If taxes are included in price, the consumer can just look at the price and compare rather than jumping through the additional mental hoop to determine if one item is subject to sales tax, and what its price is in tgat case.
It's one of those things that's advocated by tax-haters and seems like it might do what they say it does, but in practice just makes life more annoying while doing nothing useful. See also: having to manually file taxes, no matter how simple.
It's not about the consumer. The price is listed before tax to manipulate you into feeling like it's cheaper. If they add tax while you check out, you're basically already committed to purchasing the product.

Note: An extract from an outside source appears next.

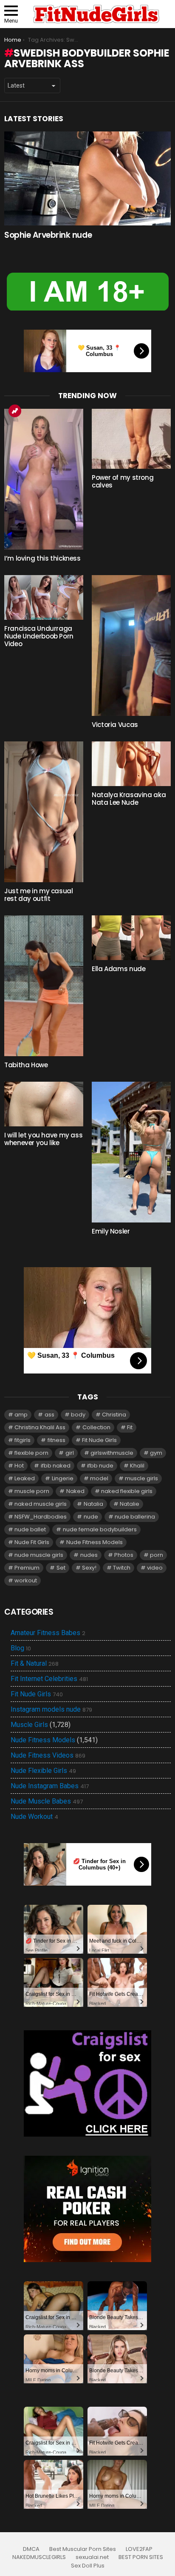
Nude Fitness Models (94, 1542)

If you have two items and sales taxes are included in the price of one but not the other, the only way you can know which one has the taxes on it is to go look at some government website that lists all of the categories the tax applies to and those it does not.

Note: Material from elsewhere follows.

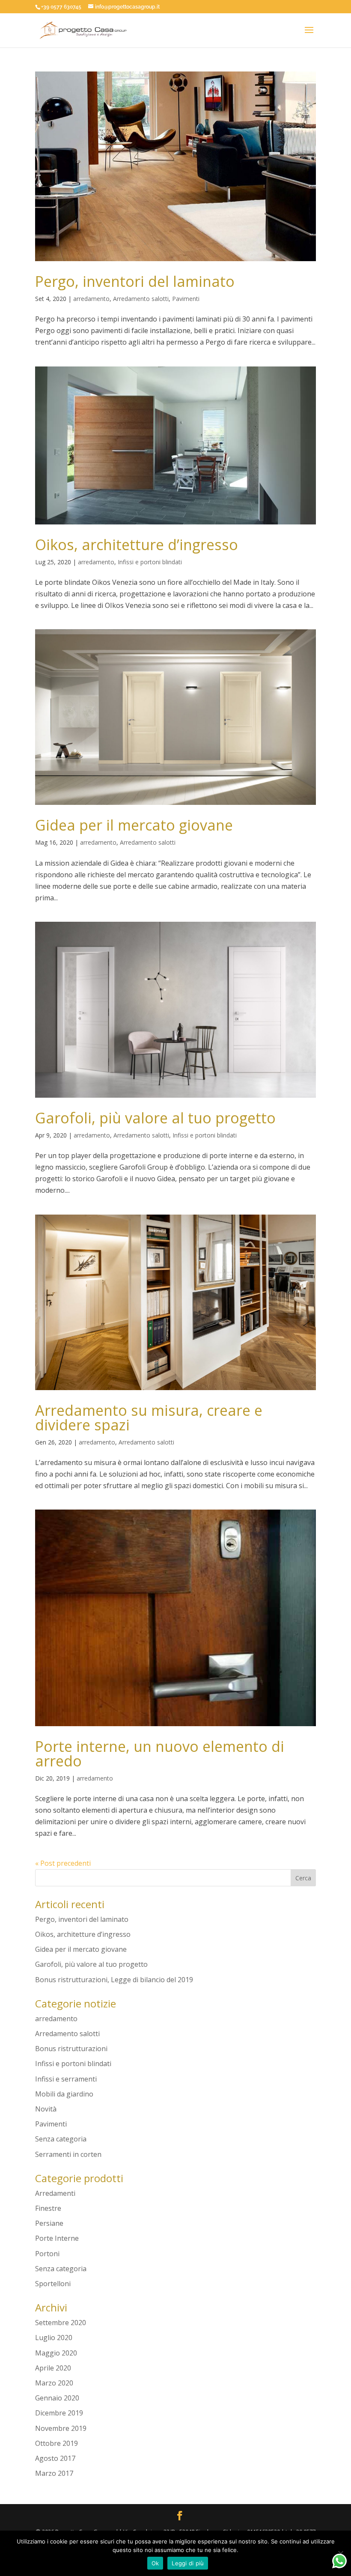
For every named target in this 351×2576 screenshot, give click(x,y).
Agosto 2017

On the other hand, if the taxes are not included in prices then you will see which one has taxes at checkout and elect not to purchase the item with taxes, preferring the item without taxes.
Furthermore, with taxes included in prices you are more susceptible to unscrupulous vendors charging taxes that should not be applied and pocketing the extra margins. One example of that is with the manufacturer of Niche coffee grinders charging VAT to international customers and pocketing the extra margin.
> On the other hand, if the taxes are not included in prices then you will see which one has taxes at checkout and elect not to purchase the item with taxes, preferring the item without taxes.
Why would you care? Having taxes included in sticker prices doesn’t change how much it costs you, only what percentage goes to your government. The only situation where not including taxes is potentially useful is when you explicitly don’t want to pay taxes, but you’re still happy to pay a higher price, if it means less money to the government.
Also in Europe we have a very simple solution to this problem. Every price tag has two numbers. The number in big font includes taxes, the little number underneath is without taxes. If you’re desperate to avoid giving cash to the government, then you just need to find items with the smallest delta between the two numbers. Retailers are also obliged to display both numbers, and provide a tax breakdown on your receipt, so you penny pinch your taxes to your hearts content.
> the only way you can know which one has the taxes on it is to go look at some government website
In Europe the tax is listed separately on the bill by law, no need to visit any website.
The amount of tax charged isn't hidden in Europe, it's just that the most prominent number is the total sum. The pre-tax part and all the taxes are also available separately for your information.
If taxes are included in price, the consumer can just look at the price and compare rather than jumping through the additional mental hoop to determine if one item is subject to sales tax, and what its price is in tgat case.